**Aim of the exercise:**
In the excerpt below about entertainment in the year 2001, reproduce the part starting at "No such thing." and ending at "years from now.".

**Excerpted passage:**
○ ○ ○ ○ ○ ○ ○

In part one Salvidor Dali and Tonight Show's founder and first host, Steve Allen.

In part two comedian Sid Caesar, Research Institute of America director Leo Cherne, and cartoonist Willian Steig offer three very astute portraits of the world of 2001.

SID CAESAR
In 1956, Sid Caesar was the star of television's top rated comedy show and America's foremost comedian.

 
MY WIFE and I have just turned on the wall in our bubble to watch a six-day spectacular on television. I just got back from work in Saipan; and I must say the traffic over Hawaii was murder this morning. It was rocket to rocket all the way across the Pacific.
  After dinner, our grandchildren are running down to Rio overnight in their jet — we keep all our planes in a three-jet garage under the bubble — to see a TV show which is auditioning new South American talent.
  Crazy, you say ? Weird? Unreal ? Impossible ?
   No such thing.
  Well, look at what electronics hath wrought.
  Here we are in the second half of the twentieth century and the entertainment world of today would make our grandparents think they were visiting outer space.
  Fact is, television has moved so fast in the past decade that you can't lie about its progress fast enough to keep up with the truth. And here I am, going way out on a limb talking about 45 years from now.
  Well, let's take a look at what's happened to entertainment in the past fifty years — and then look ahead. I can't remember back that far, but a half century ago it was real big if a family got to the theater three or four times a year. Each of these visits — to see Bernhardt, or Caruso, or Skinner — would give, the family enough to talk about for three or four months. The Bernhardts, the Ellen Terrys, the DeWolfe Hoppers and Otis Skinners were put on a pedestal by their faraway public and distantly admired; the worlds of the public and the entertainer were so far apart that they virtually never met. The theater and the opera were distinct luxuries, not immediately available as they became later.

○ ○ ○ ○ ○ ○ ○

Text and element pointing lines:
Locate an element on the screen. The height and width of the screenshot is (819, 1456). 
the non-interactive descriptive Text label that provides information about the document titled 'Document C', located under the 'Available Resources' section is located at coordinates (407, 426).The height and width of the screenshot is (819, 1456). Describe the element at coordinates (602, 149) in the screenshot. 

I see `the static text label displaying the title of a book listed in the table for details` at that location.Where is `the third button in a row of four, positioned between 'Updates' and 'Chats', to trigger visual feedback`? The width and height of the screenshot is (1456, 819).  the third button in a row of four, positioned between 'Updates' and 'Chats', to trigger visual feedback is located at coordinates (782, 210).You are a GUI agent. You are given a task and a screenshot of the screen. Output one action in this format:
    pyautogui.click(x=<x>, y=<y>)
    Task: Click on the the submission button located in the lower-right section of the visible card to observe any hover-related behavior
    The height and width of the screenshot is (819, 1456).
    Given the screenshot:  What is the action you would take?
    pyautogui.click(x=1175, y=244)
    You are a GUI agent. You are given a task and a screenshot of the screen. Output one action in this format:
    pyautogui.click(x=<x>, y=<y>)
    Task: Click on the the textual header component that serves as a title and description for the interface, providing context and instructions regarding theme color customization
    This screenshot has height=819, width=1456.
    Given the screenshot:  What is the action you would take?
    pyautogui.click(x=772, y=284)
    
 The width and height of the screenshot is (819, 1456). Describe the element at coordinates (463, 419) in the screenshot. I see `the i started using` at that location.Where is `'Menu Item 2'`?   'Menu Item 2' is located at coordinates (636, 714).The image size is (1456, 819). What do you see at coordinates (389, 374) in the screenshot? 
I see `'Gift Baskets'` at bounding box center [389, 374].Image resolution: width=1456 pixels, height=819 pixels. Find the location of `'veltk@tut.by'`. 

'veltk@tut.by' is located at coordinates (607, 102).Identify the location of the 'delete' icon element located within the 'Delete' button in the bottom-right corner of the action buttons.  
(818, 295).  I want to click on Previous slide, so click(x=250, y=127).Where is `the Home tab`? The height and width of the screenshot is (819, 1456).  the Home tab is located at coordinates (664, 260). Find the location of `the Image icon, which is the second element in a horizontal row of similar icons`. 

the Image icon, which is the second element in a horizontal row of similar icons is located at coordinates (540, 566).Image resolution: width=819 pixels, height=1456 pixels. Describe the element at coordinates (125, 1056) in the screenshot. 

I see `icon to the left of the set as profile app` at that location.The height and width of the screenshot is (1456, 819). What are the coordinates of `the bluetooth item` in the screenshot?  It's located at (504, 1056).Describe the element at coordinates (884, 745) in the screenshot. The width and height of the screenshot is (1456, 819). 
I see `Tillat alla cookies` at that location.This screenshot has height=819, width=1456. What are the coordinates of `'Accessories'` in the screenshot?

○ ○ ○ ○ ○ ○ ○

**Solution:**
No such thing.
  Well, look at what electronics hath wrought.
  Here we are in the second half of the twentieth century and the entertainment world of today would make our grandparents think they were visiting outer space.
  Fact is, television has moved so fast in the past decade that you can't lie about its progress fast enough to keep up with the truth. And here I am, going way out on a limb talking about 45 years from now.